Ballard winced. “I said that to a girl the other night, and her husband threw me down the stairs.”

“That’s what husbands are for. What brings you slumming?”

“You.”

They went down the block to a cafeteria that sold, at that time of day, mostly coffee and pie while setting up for supper. Ballard had tea; he trusted few people’s coffee but his own.

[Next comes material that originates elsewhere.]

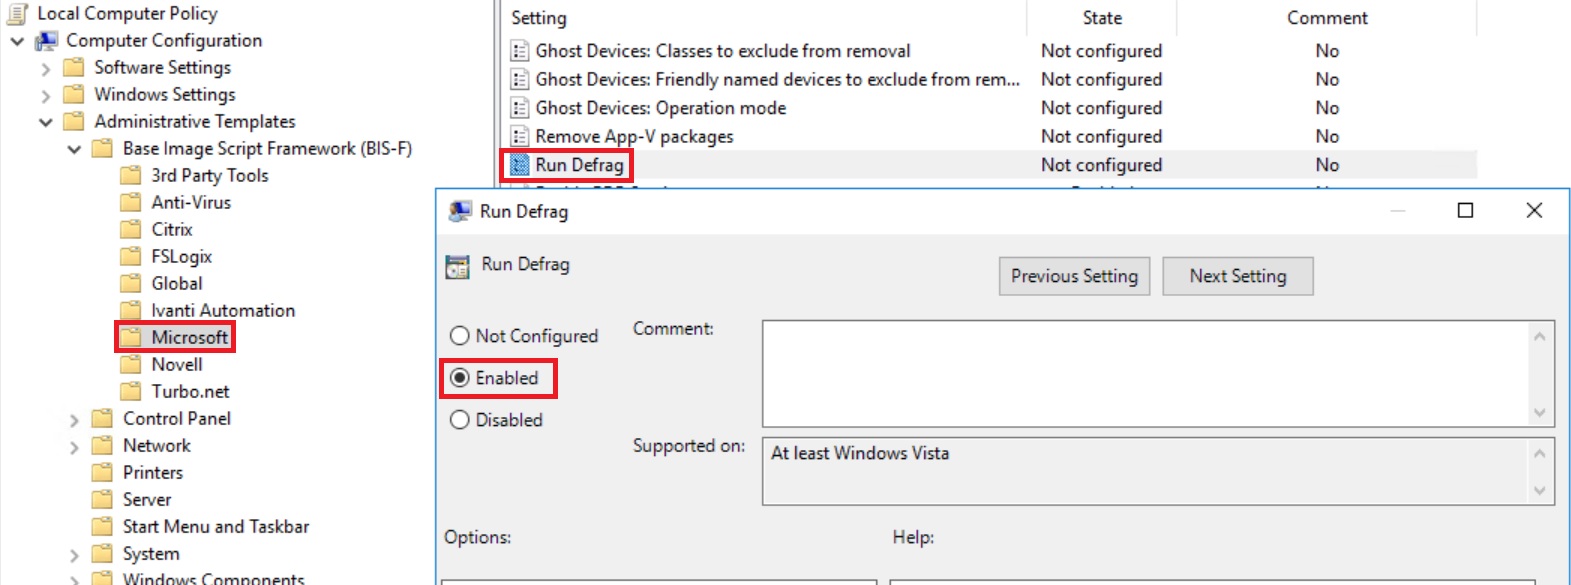Select the Local Computer Policy icon
Image resolution: width=1571 pixels, height=585 pixels.
[x=18, y=13]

He ran the scam on her which he and Giselle had dreamed up to explain the investigation. “Pivarski is claiming that he slipped on a loose rug in our office and injured himself. An attorney has talked him into suing and we need any eyeball of him entering and leaving the office.”

“How much of a stink is he making?”

“Enough so they sent me over here.”

“November fifth, huh?” mused Irene. Her acne-blotched moon face was thoughtful. She was having a hot-fudge sundae. “What time’d he come in?”

“Between five-thirty and six, by the time-stamp on the payment receipt Kathy gave him. If you can remember whether—”

“Kathy. My God, wasn’t that terrible about her?” Ballard, more keenly aware than she of just how terrible it was, agreed shortly and steered her back to November 5. “We’re also interested in anyone who heard him and Kathy talking while he was making the payment.”